Darimana Mamanya tau? Acha berpikir keras!

"Natasha! Kamu dengar Mama nggak?" jengah Kirana. Melihat sang putri yang tak meresponnya sama sekali.

"De... Dengar Tante Mama," lirih Acha sedikit takut.

"Bagaimana bisa kamu sakit sampai diopname nggak kabarin Mama?"

"Ka... Kan Mama lagi sibuk banget sama project diluar kota, ja... jadi Acha nggak bera..."

"Terus kalau ada apa-apa sama kamu bagaimana? Kamu nggak pikirin Mama bakalan khawatir banget?" potong Kirana menggebu.

"Ma... Maaf Tante Mama. Acha salah."

"Iya kamu salah!"

"Maaf."

Kirana menghembuskan napas kasar, menatap sang putri dengan sorotan masih berkobar.

"Kalau tadi pagi, Iqbal nggak telfon Mama. Kamu masih nggak mau kasih tau Mama kalau kamu sakit?" tanya Kirana.

Kan! Benar firasat Acha. Pasti yang memberitahu sang Mama adalah Iqbal. Siapa lagi?

Sejak pagi tadi juga, Acha tidak melihat keberadaan Iqbal. Cowok itu pasti sudah berangkat ke kampus tanpa membangunkan Acha.
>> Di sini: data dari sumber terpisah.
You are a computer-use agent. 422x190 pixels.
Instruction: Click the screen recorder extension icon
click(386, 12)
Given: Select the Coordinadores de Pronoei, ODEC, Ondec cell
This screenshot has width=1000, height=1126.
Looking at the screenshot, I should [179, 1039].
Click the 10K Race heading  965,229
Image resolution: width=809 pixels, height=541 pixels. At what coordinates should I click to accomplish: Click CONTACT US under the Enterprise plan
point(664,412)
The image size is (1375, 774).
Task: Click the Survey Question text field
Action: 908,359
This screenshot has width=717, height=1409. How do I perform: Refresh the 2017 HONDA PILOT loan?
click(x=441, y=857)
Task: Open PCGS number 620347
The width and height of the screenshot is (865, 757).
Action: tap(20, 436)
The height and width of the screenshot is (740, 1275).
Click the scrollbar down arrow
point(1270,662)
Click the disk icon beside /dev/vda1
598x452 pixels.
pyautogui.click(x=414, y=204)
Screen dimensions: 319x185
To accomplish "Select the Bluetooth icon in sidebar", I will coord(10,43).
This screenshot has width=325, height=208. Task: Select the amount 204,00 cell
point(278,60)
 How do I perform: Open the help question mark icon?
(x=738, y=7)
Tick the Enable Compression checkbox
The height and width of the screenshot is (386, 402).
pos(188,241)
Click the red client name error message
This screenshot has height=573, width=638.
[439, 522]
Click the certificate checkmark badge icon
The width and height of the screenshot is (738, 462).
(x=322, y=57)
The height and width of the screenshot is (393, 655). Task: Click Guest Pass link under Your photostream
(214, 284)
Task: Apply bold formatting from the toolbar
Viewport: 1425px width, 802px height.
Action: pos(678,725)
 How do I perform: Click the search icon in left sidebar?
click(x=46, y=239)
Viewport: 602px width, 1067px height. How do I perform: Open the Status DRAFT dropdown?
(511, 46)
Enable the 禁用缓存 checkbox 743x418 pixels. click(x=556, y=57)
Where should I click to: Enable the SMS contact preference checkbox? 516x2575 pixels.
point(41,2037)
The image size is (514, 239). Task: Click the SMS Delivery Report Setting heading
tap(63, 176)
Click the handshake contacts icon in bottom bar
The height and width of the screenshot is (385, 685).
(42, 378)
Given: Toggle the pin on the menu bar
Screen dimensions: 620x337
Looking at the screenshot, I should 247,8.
Saat Acha bangun, dihadapannya sudah ada Mamanya dengan kedua mata yang menggelap dipenuhi kobaran api. Tentu saja Acha sangat kaget sekaligus takut bukan main. Dan, Acha pun hanya bisa pasrah, menerima semua luapan amarah dari sang Mama.

Yah, Acha memang pantas mendapatkannya.

"Acha udah nggak apa-apa Tante Mama," ucap Acha pelan, berusaha menenangkan emosi sang Mama.

"Untungnya nggak apa-apa, kalau sampai terjadi apa-apa bagaimana?"

Lagi-lagi Kirana memberikan serangan telak kepada Acha, membuat Acha semakin terpojokkan.

"Acha masih sakit Tante Mama, jangan dimarahin," ucap Acha berusaha menyelamatkan diri.

"Barusan katanya udah nggak apa-apa?" sindir Kirana.

"Sekarang sedikit apa-apa," jawab Acha seenaknya.

"Natasha!" geram Kirana.

Acha mengerucutkan bibirnya, menatap Kirana dengan wajah memelas.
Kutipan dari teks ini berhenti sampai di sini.